The Republic of Barbados – or not? Last night I blogged about the public opinion battle on the island of Barbados becoming a republic. There are really two arguments in this contest.
1. The head of State should be Bajan. The queen is a relic of a brutal and exploitative past and should be consigned to the garbage bin of history.
2. We’ve done very well under the present arrangement. The British Tourists like to come to a Commonwealth State (?) The queen is mostly symbolic. Anyway, there are the rest of us who wonder if all this fuss is really necessary. What will this changeover cost? And what do we get for the trouble.

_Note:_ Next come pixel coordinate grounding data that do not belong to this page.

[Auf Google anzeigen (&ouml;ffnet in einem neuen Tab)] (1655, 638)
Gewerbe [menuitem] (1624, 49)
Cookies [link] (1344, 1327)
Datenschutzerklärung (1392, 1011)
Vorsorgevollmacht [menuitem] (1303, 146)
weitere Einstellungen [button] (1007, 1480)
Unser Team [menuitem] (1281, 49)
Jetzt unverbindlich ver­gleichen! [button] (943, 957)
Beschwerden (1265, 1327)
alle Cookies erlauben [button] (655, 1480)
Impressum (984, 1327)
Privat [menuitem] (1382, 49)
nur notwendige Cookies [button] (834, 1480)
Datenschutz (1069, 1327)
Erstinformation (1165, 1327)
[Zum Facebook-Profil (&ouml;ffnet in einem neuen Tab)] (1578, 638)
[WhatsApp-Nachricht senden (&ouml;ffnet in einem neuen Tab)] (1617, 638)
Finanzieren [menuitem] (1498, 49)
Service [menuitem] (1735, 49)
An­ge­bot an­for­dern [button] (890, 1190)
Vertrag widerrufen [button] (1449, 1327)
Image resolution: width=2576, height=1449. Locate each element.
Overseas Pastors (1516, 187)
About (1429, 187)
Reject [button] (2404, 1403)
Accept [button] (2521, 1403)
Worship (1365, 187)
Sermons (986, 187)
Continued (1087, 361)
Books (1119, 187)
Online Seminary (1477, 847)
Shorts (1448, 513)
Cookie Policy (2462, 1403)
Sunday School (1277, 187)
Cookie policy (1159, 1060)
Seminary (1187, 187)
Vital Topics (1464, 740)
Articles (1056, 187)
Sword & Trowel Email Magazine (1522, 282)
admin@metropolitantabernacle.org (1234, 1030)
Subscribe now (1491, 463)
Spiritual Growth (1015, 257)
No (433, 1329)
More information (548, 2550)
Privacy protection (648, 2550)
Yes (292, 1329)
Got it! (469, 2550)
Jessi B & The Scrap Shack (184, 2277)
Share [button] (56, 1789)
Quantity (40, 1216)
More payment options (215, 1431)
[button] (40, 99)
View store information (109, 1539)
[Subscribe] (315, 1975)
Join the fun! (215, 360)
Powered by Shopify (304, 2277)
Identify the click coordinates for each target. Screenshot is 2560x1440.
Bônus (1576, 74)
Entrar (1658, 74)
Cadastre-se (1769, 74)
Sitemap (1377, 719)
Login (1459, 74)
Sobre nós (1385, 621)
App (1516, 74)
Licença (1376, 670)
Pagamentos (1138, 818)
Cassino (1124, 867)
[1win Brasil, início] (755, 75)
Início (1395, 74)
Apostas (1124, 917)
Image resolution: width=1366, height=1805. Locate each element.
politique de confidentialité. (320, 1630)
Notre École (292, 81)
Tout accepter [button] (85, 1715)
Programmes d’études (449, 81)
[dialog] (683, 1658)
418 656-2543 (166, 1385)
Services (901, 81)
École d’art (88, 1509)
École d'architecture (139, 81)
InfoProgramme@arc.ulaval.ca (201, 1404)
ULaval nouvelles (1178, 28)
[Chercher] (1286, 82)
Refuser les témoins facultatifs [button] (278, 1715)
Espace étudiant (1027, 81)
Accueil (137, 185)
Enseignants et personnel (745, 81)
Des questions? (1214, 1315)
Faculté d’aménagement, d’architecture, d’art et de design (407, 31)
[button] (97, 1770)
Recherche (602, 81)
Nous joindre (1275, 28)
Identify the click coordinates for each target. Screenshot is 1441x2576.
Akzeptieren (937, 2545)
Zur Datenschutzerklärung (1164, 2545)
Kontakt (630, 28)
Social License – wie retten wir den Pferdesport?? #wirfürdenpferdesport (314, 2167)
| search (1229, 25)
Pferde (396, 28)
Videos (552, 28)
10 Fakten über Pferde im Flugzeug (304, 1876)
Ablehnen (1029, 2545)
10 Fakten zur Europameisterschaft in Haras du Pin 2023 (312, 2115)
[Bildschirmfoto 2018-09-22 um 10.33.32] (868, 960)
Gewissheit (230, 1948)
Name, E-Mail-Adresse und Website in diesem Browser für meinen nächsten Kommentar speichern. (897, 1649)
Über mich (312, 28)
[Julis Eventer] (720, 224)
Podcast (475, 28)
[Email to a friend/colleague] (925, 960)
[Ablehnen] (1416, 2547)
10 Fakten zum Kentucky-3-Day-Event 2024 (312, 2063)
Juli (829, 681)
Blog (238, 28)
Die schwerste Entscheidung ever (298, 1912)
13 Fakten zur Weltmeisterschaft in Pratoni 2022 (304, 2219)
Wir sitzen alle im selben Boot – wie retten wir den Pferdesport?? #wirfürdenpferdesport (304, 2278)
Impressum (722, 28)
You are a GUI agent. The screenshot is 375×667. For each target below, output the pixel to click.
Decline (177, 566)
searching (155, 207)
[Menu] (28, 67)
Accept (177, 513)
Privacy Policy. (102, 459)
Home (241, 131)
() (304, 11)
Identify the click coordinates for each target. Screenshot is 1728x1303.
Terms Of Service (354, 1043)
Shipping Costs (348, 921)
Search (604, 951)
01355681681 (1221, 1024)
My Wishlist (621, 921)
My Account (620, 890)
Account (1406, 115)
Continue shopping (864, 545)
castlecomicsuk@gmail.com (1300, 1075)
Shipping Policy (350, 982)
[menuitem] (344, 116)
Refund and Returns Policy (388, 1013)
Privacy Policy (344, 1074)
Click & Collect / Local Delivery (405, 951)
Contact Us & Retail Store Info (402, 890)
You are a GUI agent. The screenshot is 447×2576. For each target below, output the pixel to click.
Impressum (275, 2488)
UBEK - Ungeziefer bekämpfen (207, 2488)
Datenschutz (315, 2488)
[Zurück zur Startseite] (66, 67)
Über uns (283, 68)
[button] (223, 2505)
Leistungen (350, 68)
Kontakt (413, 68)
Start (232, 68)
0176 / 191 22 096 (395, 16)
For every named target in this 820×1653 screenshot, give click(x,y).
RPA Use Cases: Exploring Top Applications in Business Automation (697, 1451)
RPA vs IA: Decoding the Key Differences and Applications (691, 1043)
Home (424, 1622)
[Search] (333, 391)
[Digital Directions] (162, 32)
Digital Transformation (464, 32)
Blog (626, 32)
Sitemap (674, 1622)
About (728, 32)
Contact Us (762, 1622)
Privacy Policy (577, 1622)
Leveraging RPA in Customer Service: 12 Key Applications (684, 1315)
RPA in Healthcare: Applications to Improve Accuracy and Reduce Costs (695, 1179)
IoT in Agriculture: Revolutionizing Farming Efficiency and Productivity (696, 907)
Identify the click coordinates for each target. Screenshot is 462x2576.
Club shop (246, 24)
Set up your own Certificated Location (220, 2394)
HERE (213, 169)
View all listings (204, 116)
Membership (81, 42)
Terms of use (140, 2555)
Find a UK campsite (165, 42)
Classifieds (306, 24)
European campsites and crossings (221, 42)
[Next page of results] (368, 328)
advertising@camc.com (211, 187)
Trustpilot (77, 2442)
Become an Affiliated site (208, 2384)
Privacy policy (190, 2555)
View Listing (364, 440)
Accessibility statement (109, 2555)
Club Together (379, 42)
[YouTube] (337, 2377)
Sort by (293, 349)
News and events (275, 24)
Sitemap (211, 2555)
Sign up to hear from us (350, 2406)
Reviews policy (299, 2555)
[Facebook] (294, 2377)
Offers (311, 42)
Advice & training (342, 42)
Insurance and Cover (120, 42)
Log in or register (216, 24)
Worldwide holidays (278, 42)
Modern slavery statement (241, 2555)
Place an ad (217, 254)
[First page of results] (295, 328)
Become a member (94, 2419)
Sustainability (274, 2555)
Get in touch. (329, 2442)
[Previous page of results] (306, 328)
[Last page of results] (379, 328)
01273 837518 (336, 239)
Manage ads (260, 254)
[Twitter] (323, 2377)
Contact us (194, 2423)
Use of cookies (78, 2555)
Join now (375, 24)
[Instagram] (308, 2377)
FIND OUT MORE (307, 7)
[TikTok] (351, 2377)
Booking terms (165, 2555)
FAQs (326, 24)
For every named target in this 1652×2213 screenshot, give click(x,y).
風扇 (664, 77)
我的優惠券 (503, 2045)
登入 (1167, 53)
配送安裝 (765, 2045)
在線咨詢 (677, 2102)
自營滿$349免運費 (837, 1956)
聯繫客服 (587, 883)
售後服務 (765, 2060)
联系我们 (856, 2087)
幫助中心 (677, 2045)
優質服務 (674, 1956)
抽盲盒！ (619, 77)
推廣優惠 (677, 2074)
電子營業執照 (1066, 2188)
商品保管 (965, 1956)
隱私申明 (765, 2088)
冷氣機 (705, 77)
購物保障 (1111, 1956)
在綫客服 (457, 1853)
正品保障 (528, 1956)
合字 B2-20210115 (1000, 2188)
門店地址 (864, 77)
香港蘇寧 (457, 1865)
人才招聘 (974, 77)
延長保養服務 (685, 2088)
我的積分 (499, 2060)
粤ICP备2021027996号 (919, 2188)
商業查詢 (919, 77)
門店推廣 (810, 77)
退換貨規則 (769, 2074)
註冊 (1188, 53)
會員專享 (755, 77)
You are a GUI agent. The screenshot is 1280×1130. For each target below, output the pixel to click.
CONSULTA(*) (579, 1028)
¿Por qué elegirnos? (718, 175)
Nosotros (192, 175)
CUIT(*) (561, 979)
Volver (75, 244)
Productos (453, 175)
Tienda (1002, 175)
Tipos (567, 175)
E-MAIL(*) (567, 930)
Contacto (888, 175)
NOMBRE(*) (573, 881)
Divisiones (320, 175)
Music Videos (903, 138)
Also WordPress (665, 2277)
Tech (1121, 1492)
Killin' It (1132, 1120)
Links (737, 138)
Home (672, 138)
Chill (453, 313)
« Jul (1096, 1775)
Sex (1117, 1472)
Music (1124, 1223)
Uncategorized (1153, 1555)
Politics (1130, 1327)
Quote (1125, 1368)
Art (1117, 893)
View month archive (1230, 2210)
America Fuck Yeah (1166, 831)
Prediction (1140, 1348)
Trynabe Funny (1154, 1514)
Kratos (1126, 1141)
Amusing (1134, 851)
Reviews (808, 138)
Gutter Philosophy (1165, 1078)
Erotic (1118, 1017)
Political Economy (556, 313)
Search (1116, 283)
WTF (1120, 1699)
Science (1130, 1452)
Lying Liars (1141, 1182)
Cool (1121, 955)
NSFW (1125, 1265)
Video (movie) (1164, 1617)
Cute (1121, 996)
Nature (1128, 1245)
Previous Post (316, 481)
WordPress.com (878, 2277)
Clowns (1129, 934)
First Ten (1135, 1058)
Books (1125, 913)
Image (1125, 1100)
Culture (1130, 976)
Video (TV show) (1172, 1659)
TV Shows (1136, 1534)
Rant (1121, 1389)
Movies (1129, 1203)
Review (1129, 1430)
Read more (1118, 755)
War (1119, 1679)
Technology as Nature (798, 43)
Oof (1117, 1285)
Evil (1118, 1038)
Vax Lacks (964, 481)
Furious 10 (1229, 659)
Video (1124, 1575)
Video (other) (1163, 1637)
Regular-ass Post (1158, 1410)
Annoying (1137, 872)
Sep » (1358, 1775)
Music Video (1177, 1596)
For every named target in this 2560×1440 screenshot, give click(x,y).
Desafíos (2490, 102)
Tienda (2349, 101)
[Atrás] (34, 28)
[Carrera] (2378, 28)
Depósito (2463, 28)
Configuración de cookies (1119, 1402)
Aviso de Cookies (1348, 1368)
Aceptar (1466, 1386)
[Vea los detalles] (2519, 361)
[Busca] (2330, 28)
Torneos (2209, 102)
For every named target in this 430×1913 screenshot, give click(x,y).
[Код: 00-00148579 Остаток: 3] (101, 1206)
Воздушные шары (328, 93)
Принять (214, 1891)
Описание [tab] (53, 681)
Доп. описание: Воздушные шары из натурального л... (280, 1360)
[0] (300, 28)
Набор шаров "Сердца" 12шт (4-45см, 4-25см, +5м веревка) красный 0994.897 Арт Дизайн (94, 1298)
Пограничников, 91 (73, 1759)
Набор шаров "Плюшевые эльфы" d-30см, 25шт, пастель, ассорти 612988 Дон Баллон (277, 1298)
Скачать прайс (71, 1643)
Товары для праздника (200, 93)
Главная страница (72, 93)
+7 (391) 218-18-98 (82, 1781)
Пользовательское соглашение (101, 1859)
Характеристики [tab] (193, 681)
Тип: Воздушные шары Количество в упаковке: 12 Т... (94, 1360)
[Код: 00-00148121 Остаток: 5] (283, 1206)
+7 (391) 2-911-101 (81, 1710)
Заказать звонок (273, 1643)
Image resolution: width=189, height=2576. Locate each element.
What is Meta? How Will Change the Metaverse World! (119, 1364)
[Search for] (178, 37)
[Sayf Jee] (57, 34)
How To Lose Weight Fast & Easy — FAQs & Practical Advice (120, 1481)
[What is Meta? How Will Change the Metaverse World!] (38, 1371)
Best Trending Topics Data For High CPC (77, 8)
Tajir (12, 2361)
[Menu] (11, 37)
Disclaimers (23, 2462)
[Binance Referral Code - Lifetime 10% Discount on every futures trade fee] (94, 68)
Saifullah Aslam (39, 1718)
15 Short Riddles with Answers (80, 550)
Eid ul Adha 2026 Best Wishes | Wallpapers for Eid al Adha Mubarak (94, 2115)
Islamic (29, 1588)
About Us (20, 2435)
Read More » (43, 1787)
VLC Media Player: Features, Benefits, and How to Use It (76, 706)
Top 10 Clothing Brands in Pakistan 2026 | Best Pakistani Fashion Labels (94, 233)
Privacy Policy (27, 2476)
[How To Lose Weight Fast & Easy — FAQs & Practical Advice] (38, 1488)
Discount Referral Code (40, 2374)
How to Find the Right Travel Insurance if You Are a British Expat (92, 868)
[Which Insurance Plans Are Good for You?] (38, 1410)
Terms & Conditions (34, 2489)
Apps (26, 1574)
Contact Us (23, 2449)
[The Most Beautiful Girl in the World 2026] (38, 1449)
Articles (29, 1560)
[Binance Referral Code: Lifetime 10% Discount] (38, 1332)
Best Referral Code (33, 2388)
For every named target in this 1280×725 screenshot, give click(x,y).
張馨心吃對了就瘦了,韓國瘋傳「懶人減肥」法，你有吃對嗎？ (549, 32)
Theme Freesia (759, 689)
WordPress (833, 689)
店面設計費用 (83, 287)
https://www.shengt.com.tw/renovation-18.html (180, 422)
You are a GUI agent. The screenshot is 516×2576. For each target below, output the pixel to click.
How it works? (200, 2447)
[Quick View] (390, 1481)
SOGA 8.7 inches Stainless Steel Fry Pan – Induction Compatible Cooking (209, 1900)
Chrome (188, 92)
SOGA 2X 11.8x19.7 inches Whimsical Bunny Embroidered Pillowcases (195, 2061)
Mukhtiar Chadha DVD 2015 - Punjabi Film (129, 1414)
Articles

Of course, the passions run high on this one (among the proponents of the the two camps). Either you are the hothead or you are the reactionary; and the discussion gets more and more heated with each go around. Here’s what I propose: Full Article
The one thing any reader can glean from notesfromthemargin blog is the concise way in which the message is always delivered.
No lotta long talk!
We find the Referendum topic to be interesting, simply because we have focused so much on the corruption within the government; the leadership struggle within the Democratic Labour Party, and the crossing of the floor by Clyde Mascoll. There appears to be a legitimate concern of the Barbados public — the brazen way Arthur lead Barbados Labour Party, it has failed to deliver on the issue of a Referendum to determine whether the country should go the way of a Republican system of government.
The notesfromthemargin blog is at this eleventh hour calling for a Referendum on the matter of going Republic, but of course we know that this is not realistic. The general elections lurking on the horizon have effectively ruled out any possibility of a referendum. The big question which BU must ask is, how could a Barbadian public be promised so much on such an important matter and not demand accountability on this issue? Can we expect that a BLP on the campaign trail will insert this as a warm over promise in its manifesto? BU is concerned about the casual way the promise to deliver a Referendum on the Republic issue was made; this is compounded by the lack of concern by an educated Barbadian public.
This piece seeks not to stress on the merits and demerits of Barbados going Republic but to highlight the inconsistency in the home affairs policy of the Barbados Labour Party. How can Arthur sell the concept of CSME and its attendant issues like movement of unregulated labor and capital as it seems, but on such a critical matter of delivering a Republican system of government, he has failed on the domestic front? Where is the credibility? BU lodges this accusation from acknowledging that Arthur is a man who confesses to believe in using symbols to create awareness and consciousness on who we are as a people. To his credit, some might say he introduced the National Heroes project i.e. naming national heroes, changing the name from Trafalgar Square to Heroes Square, planning to move Nelson, establishing the Pan African Commission, etc.
It seems to BU that back in the 60’s and 70’s, Barbadians would discuss the issues that effect us in the rumshops and social gatherings with more passion than we do today. The same way our interest appears to be waining about cricket, once a passion, the same thing appears to be happening regarding politics in Barbados. The quality of politician which is coming forward should cause Barbadians to be concerned. BU mean no disrespect to the politicians in parliament and the ones hoping to be elected, but the dearth of talent stepping forward must start to concern the undiscerning Barbadian.